Project

The first genome-wide maps of the micropeptidome validated through large-scale reprocessing of public proteomics data

Code
3E010920
Duration
01 October 2020 → 13 February 2022
Funding
Research Foundation - Flanders (FWO)
Research disciplines
  • Natural sciences
    • Computational transcriptomics and epigenomics
    • Development of bioinformatics software, tools and databases
    • Structural bioinformatics and computational proteomics
    • Genetics
    • Transcription and translation
Keywords
non-coding RNA micropeptides bioinformatics
 
Project description

Complete annotation of the genome is imperative for understanding development, health, and disease.
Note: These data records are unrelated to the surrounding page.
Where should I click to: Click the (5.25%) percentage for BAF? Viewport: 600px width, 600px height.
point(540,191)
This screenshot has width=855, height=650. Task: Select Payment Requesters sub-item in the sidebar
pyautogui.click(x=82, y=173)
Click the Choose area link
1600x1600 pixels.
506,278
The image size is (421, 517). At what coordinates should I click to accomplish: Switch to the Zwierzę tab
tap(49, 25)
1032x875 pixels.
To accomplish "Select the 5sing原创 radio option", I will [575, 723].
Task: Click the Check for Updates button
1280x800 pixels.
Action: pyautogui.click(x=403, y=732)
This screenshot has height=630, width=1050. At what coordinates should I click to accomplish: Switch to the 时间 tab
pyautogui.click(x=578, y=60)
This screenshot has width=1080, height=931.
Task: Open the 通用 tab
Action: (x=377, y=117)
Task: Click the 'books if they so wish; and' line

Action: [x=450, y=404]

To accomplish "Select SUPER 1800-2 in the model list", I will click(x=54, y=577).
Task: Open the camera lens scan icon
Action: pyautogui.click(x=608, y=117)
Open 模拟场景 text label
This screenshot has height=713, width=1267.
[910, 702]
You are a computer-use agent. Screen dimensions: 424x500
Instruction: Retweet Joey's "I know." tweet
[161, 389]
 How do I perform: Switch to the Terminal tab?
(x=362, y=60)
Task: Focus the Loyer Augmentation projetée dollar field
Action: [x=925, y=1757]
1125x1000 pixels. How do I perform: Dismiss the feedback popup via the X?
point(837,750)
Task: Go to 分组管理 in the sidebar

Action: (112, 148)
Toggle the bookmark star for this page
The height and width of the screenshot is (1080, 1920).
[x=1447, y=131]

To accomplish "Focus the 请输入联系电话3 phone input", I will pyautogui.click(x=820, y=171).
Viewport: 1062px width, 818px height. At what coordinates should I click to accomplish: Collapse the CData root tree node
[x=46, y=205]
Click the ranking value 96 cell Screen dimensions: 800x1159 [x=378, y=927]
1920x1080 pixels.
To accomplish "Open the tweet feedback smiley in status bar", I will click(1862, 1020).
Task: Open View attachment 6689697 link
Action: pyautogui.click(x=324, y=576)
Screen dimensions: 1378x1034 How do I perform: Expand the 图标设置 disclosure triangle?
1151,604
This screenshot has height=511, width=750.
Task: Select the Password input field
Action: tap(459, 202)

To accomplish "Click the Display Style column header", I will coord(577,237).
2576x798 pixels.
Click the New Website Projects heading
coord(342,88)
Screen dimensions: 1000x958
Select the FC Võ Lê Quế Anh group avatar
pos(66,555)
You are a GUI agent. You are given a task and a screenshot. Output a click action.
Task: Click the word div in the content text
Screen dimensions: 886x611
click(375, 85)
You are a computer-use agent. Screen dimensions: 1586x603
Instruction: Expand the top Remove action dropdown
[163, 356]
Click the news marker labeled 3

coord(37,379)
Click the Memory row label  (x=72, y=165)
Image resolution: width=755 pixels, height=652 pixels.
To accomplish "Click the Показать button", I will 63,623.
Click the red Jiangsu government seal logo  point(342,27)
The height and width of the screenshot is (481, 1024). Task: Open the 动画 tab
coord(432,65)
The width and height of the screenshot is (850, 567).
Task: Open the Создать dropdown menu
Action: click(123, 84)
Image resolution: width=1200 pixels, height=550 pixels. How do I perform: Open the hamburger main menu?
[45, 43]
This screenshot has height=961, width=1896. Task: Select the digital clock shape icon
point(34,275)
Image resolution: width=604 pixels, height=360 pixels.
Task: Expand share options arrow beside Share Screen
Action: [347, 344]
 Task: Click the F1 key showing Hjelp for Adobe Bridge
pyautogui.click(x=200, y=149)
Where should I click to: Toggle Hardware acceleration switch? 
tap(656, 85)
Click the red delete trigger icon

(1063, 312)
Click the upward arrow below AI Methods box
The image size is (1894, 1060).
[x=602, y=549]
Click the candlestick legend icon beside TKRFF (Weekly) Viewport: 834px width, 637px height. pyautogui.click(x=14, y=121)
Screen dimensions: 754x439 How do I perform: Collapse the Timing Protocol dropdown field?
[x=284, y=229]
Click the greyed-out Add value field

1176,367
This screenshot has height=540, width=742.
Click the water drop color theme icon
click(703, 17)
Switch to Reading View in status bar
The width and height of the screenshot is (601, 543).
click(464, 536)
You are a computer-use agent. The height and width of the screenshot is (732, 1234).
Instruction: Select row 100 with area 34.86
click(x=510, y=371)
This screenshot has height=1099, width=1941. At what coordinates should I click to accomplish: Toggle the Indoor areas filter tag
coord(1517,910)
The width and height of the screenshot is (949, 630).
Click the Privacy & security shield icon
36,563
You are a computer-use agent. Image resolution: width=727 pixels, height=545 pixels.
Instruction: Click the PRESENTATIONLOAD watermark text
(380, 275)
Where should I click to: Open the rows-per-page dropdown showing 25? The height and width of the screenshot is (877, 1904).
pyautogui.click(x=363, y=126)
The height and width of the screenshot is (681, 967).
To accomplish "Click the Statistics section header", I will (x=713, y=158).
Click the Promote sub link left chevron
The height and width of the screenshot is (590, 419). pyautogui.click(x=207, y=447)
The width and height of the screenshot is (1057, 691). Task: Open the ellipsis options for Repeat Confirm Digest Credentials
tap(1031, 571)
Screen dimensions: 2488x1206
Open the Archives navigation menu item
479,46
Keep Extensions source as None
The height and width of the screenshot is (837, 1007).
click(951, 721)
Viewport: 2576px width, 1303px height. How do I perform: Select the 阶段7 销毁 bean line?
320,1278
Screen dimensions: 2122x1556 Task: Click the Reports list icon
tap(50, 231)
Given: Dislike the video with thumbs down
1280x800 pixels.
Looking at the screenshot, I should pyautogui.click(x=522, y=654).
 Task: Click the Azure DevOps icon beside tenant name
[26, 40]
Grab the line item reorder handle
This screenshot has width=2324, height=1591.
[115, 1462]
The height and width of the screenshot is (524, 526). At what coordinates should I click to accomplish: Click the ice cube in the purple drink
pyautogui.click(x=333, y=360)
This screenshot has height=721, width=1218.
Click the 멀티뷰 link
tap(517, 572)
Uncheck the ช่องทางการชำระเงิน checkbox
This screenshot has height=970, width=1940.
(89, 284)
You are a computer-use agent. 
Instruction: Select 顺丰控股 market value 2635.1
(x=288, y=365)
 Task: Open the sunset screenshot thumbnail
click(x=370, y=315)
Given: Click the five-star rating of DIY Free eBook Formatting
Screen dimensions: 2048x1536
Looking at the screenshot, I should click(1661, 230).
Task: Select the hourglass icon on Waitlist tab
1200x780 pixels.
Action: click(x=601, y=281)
Nevertheless, the annotation of the protein coding genes is far from complete. Especially micropeptides, small proteins less than 100 amino acids, are historically underrepresented in gene annotation databases. In my project proposal, I will develop a machine learning based algorithm to discover novel micropeptides in long non-coding RNA and circular RNA annotation. I will then apply this algorithm on large RNA sequencing transcriptomes of human and reference annotation of mouse, Arabidopsis and yeast to generate an in silico predicted micropeptidome. Subsequently, I will validate the existence of large numbers of these micropeptides using massive volumes of public tandem mass spectrometry data. To perform these analyses, I will rely on Ionbot, an in-house developed and state of the art sequence database search algorithm capable of performing open modification and open mutation searches. In parallel, I will create proteome-wide in silico spectral libraries and use these for spectral library searching on the same data. Finally, I will report all findings in a custom public micropeptide database.